Assignment: All of the data that follows should be retyped exactly as it appears.

Records provided:

==*==

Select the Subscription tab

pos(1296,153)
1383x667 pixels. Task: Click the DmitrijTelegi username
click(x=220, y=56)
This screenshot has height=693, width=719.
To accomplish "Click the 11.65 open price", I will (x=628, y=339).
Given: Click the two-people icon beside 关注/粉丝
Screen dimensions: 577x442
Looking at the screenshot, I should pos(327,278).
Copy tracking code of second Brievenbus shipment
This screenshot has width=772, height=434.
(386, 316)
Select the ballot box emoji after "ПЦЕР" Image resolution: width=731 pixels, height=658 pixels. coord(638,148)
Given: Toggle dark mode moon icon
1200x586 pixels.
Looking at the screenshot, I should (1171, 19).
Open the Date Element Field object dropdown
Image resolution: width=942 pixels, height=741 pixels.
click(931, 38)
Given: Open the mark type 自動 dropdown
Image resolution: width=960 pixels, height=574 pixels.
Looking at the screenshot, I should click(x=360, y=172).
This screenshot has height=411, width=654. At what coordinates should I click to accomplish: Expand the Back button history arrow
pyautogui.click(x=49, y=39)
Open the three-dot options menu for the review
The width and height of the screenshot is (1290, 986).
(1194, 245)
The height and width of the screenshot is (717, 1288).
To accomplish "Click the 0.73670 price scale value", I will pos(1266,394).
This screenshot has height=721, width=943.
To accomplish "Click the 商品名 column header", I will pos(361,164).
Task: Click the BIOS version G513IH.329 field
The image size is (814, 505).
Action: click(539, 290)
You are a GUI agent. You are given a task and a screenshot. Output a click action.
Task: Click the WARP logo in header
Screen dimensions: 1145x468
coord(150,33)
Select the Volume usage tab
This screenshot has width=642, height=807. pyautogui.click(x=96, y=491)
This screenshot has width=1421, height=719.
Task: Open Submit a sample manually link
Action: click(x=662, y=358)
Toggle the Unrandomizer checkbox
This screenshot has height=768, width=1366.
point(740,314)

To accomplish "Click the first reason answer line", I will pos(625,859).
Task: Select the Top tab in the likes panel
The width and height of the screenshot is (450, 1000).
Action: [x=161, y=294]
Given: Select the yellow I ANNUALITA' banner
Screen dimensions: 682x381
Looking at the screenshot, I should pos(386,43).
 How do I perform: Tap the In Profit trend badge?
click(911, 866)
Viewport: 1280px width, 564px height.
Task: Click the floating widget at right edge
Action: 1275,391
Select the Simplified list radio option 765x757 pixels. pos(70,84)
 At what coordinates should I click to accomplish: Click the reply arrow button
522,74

==*==

Response to the task:
Select the Subscription tab

pos(1296,153)
1383x667 pixels. Task: Click the DmitrijTelegi username
click(x=220, y=56)
This screenshot has height=693, width=719.
To accomplish "Click the 11.65 open price", I will (x=628, y=339).
Given: Click the two-people icon beside 关注/粉丝
Screen dimensions: 577x442
Looking at the screenshot, I should pos(327,278).
Copy tracking code of second Brievenbus shipment
This screenshot has width=772, height=434.
(386, 316)
Select the ballot box emoji after "ПЦЕР" Image resolution: width=731 pixels, height=658 pixels. coord(638,148)
Given: Toggle dark mode moon icon
1200x586 pixels.
Looking at the screenshot, I should (1171, 19).
Open the Date Element Field object dropdown
Image resolution: width=942 pixels, height=741 pixels.
click(931, 38)
Given: Open the mark type 自動 dropdown
Image resolution: width=960 pixels, height=574 pixels.
Looking at the screenshot, I should click(x=360, y=172).
This screenshot has height=411, width=654. At what coordinates should I click to accomplish: Expand the Back button history arrow
pyautogui.click(x=49, y=39)
Open the three-dot options menu for the review
The width and height of the screenshot is (1290, 986).
(1194, 245)
The height and width of the screenshot is (717, 1288).
To accomplish "Click the 0.73670 price scale value", I will pos(1266,394).
This screenshot has height=721, width=943.
To accomplish "Click the 商品名 column header", I will pos(361,164).
Task: Click the BIOS version G513IH.329 field
The image size is (814, 505).
Action: click(539, 290)
You are a GUI agent. You are given a task and a screenshot. Output a click action.
Task: Click the WARP logo in header
Screen dimensions: 1145x468
coord(150,33)
Select the Volume usage tab
This screenshot has width=642, height=807. pyautogui.click(x=96, y=491)
This screenshot has width=1421, height=719.
Task: Open Submit a sample manually link
Action: click(x=662, y=358)
Toggle the Unrandomizer checkbox
This screenshot has height=768, width=1366.
point(740,314)

To accomplish "Click the first reason answer line", I will pos(625,859).
Task: Select the Top tab in the likes panel
The width and height of the screenshot is (450, 1000).
Action: [x=161, y=294]
Given: Select the yellow I ANNUALITA' banner
Screen dimensions: 682x381
Looking at the screenshot, I should pos(386,43).
 How do I perform: Tap the In Profit trend badge?
click(911, 866)
Viewport: 1280px width, 564px height.
Task: Click the floating widget at right edge
Action: 1275,391
Select the Simplified list radio option 765x757 pixels. pos(70,84)
 At what coordinates should I click to accomplish: Click the reply arrow button
522,74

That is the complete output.